With this, the continuous attribute can be turned into a categorical attribute. The optimal split can be found by considering all possible split points and taking the one with the highest information gain. With the continuous-valued attribute sorted, we can find possible split points by identifying the points where an increase in the attribute results in a change to the target class. In this data, for example, when the Temperature moves from 6 to 9, the day with temperature 6 has PlayBall=No, and the day with temperature 9 has PlayBall=Yes. The value for p is set as the mean of the two values of the attribute, so the split between 6 and 9 would have p = 7.5. The information gain can then be computed for the split point by considering data into a set with temperatures less than or equal to 7.5 and greater than 7.5.

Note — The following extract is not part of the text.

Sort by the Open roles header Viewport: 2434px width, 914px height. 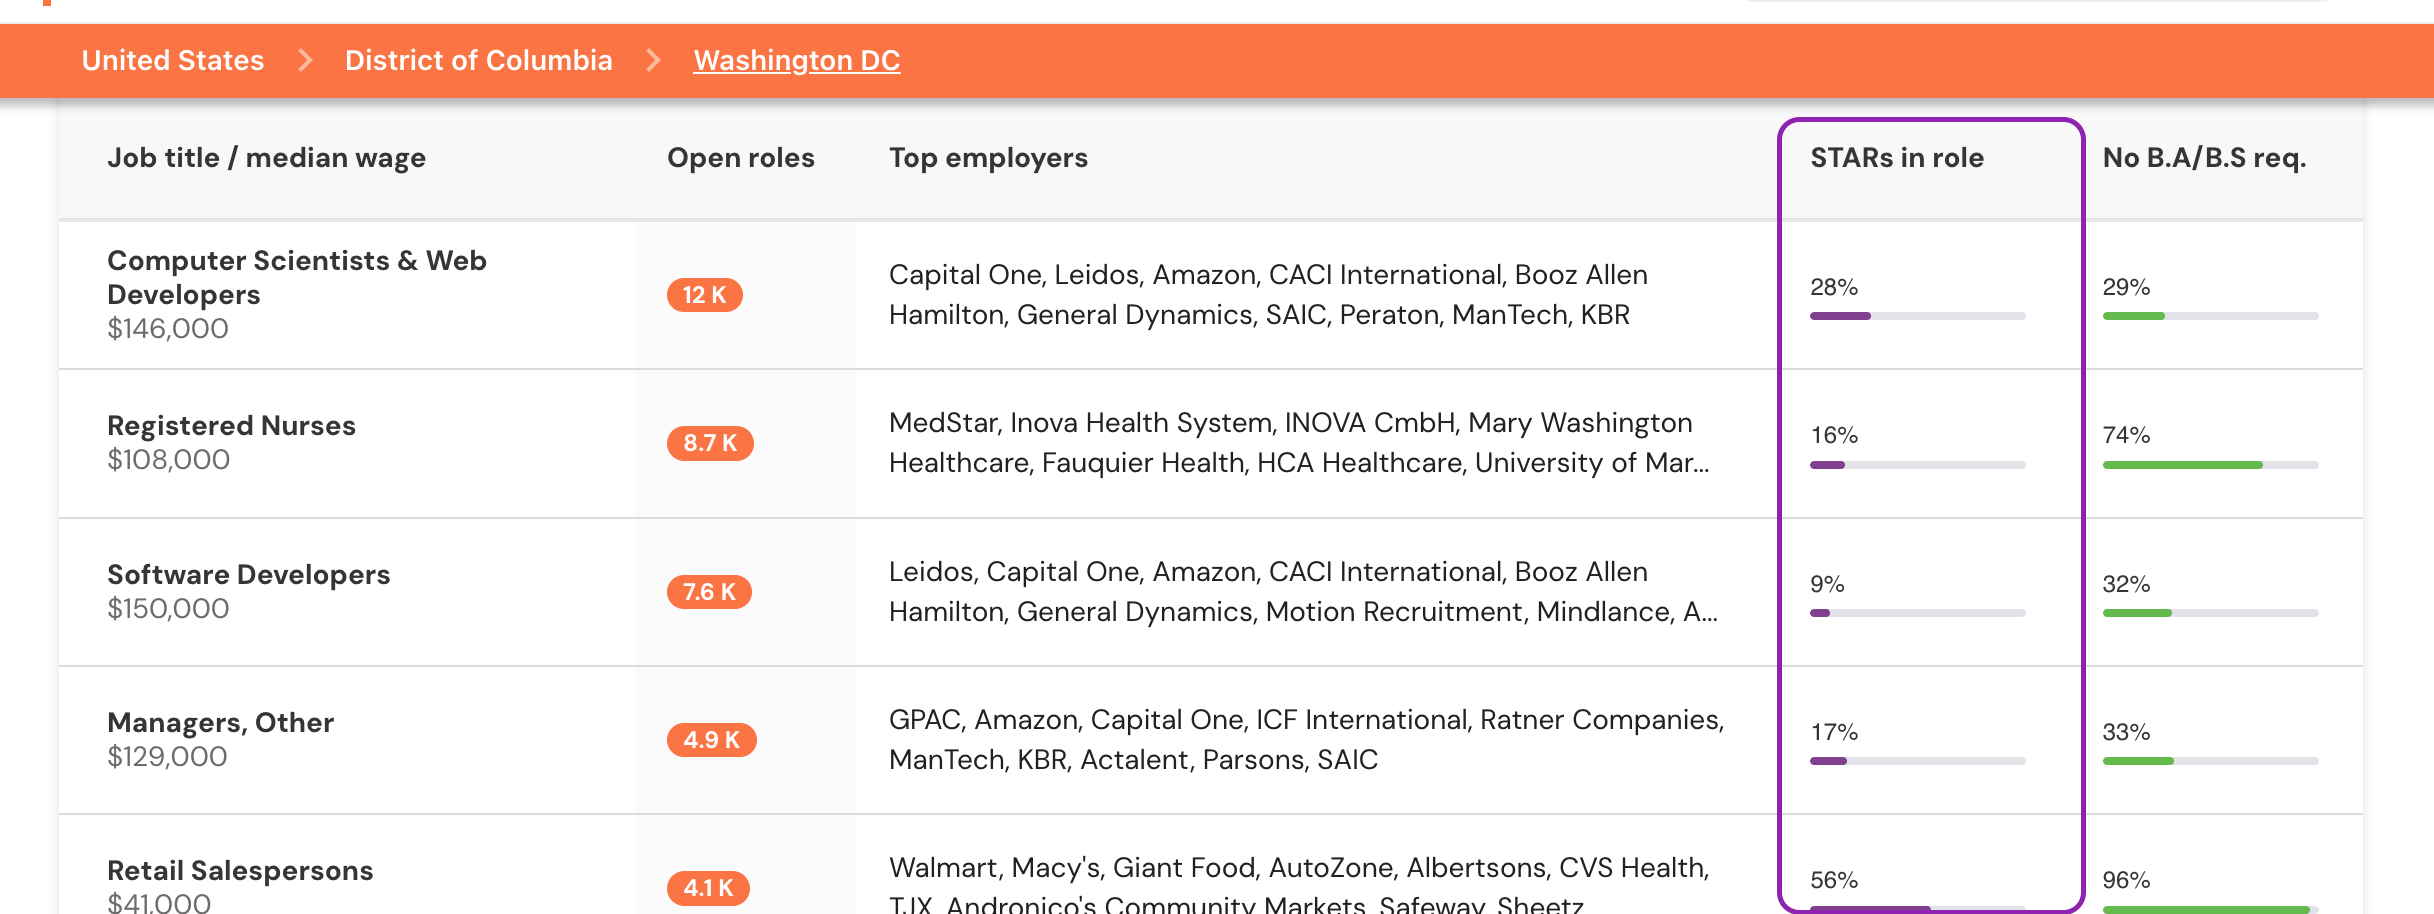[x=741, y=158]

This approach identifies all potential split points and values for the Temperature attribute in this data set. Compute the information gained for each possible split point and determine the best choice.

<br>

#### **Step 1: Calculate Original Entropy**

**Original dataset**: [3+, 3-] (3 Yes, 3 No)

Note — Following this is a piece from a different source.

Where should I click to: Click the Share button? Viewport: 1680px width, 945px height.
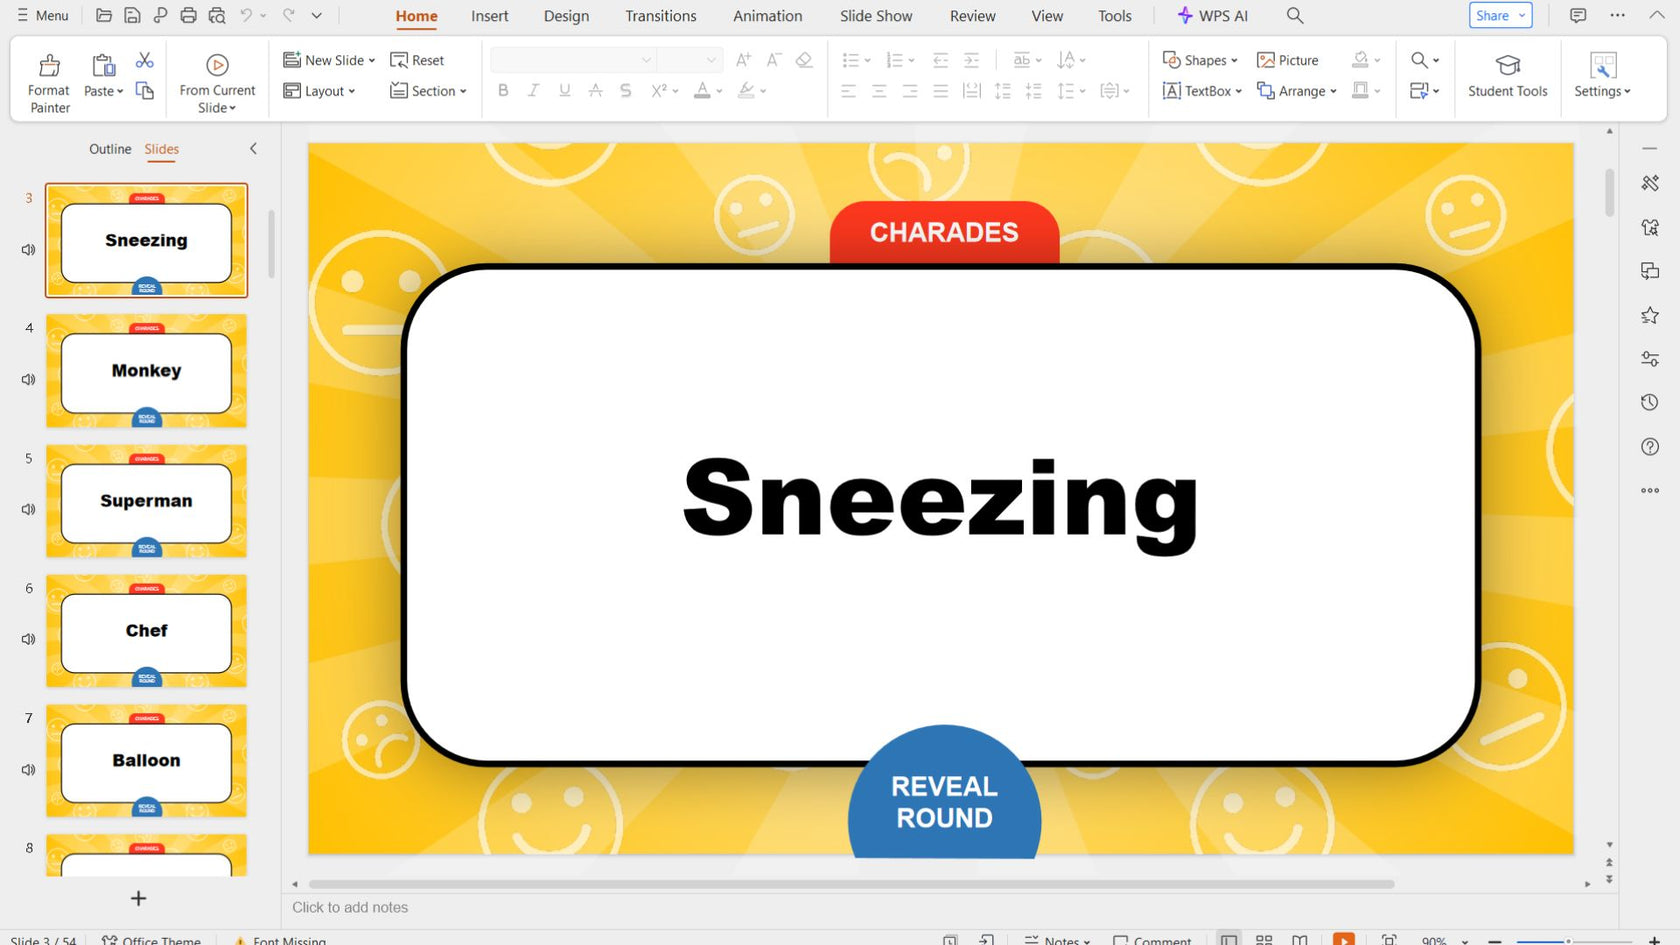[x=1494, y=15]
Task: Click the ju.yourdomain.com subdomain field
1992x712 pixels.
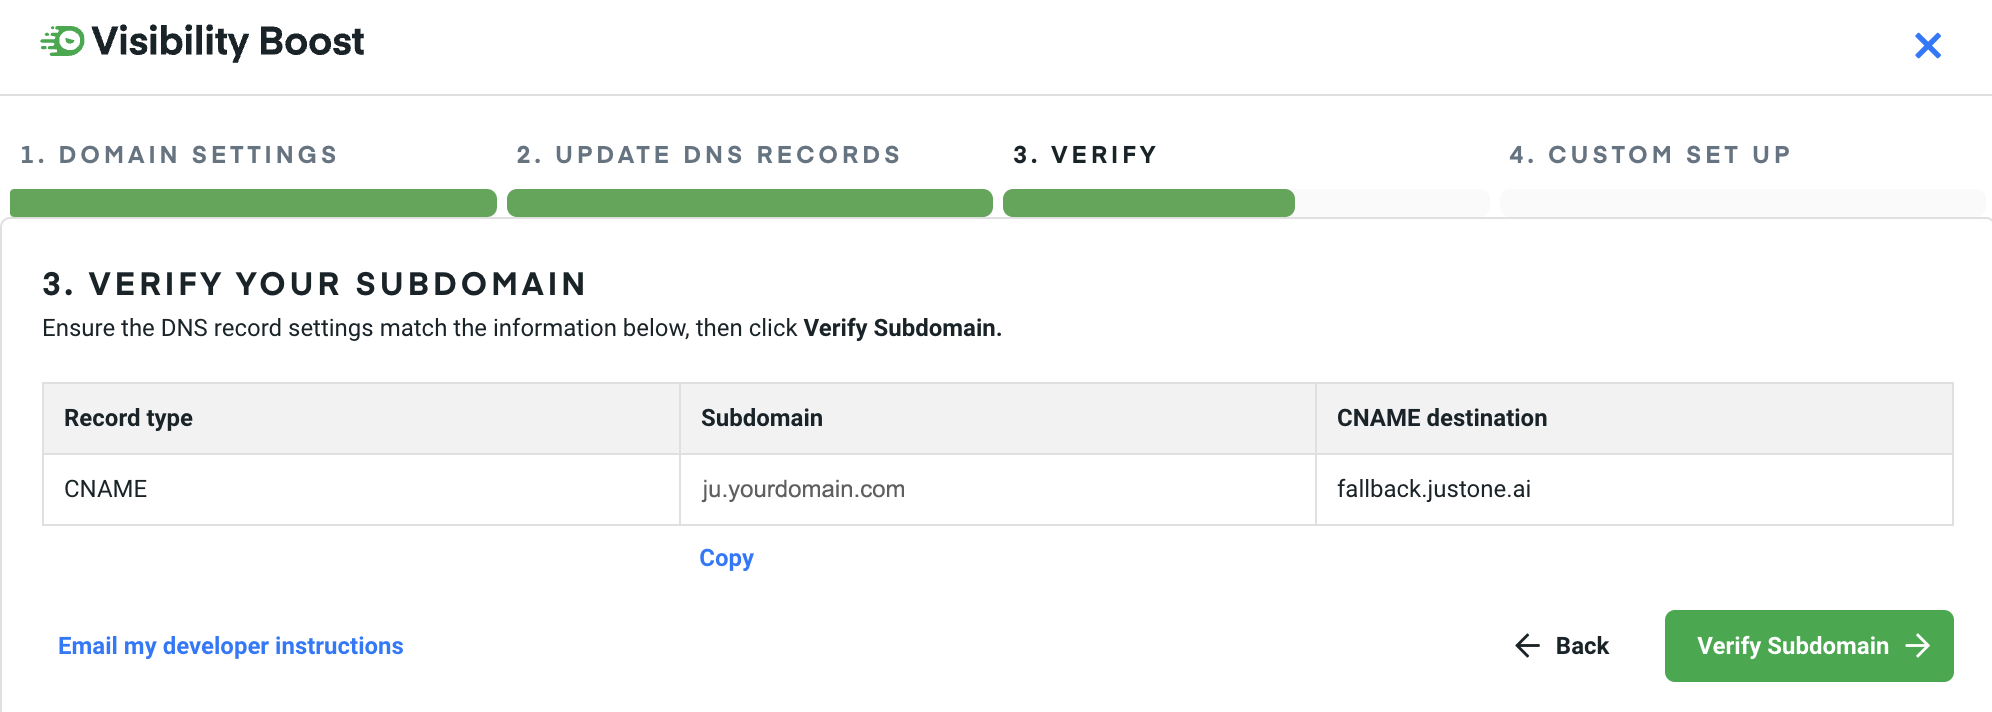Action: click(803, 489)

$$H(S) = -\frac{3}{6} × log₂\left(\frac{3}{6}\right) - \frac{3}{6} × log₂\left(\frac{3}{6}\right)$$
$$H(S) = -0.5 × log₂(0.5) - 0.5 × log₂(0.5)$$
$$H(S) = -0.5 × (-1.0) - 0.5 × (-1.0) = 1.0$$

#### **Step 2: Identify Potential Split Points**

Looking at consecutive temperature values where Play Ball changes:

1. **Between 6 and 9**: Play Ball changes from No to Yes → p = $\frac{6+9}{2} = 7.5$
2. **Between 18 and 20**: Play Ball changes from Yes to Yes → No change, skip
3. **Between 20 and 22**: Play Ball changes from Yes to No → p = $\frac{20+22}{2} = 21$
4. **Between 22 and 30**: Play Ball changes from No to No → No change, skip

**Valid split points**: p = 7.5 and p = 21

#### **Step 3: Calculate Information Gain for Each Split Point**

**Split Point p = 7.5 (Temperature ≤ 7.5 vs > 7.5)**

**Left subset (≤ 7.5)**: Temperature 6
- Data: [0+, 1-] (0 Yes, 1 No)
- Size: 1

$H(S_{≤7.5}) = 0$ (pure subset)

**Right subset (> 7.5)**: Temperatures 9, 18, 20, 22, 30
- Data: [3+, 2-] (3 Yes, 2 No)
- Size: 5

$H(S_{>7.5}) = -\frac{2}{5} × log₂\left(\frac{2}{5}\right) - \frac{3}{5} × log₂\left(\frac{3}{5}\right) = 0.97$

**Information Gain**:
$IG(S, p=7.5) = H(S) - \frac{1}{6} × H(S_{≤7.5}) - \frac{5}{6} × H(S_{>7.5})$
$IG(S, p=7.5) = 1 - 0 - \frac{5}{6} × 0.97$
$IG(S, p=7.5) = 1 - 0.81 = 0.19$

**Split Point p = 21 (Temperature ≤ 21 vs > 21)**

**Left subset (≤ 21)**: Temperatures 6, 9, 18, 20
- Data: [3+, 1-] (3 Yes, 1 No)
- Size: 4

$H(S_{≤21}) = -\frac{1}{4} × log₂\left(\frac{1}{4}\right) - \frac{3}{4} × log₂\left(\frac{3}{4}\right) = 0.81$

**Right subset (> 21)**: Temperatures 22, 30
- Data: [0+, 2-] (0 Yes, 2 No)
- Size: 2

$H(S_{>21}) = 0$ (pure subset)

**Information Gain**:
$IG(S, p=21) = H(S) - \frac{4}{6} × H(S_{≤21}) - \frac{2}{6} × H(S_{>21})$
$IG(S, p=21) = 1 - \frac{4}{6} × 0.81 - 0$
$IG(S, p=21) = 1 - 0.54 = 0.46$

#### **Step 4: Determine Best Split Point**

Comparing the information gains:
- **p = 7.5**: IG = 0.19
- **p = 21**: IG = 0.46

#### **Conclusion**

**The best split point is p = 21** with an information gain of 0.46.

This split creates:
- **Left branch (Temperature ≤ 21)**: Contains temperatures 6, 9, 18, 20 with outcomes [3+, 1-]
- **Right branch (Temperature > 21)**: Contains temperatures 22, 30 with outcomes [0+, 2-]

The split at p = 21 provides better separation and higher information gain, making it the optimal choice for the continuous Temperature attribute.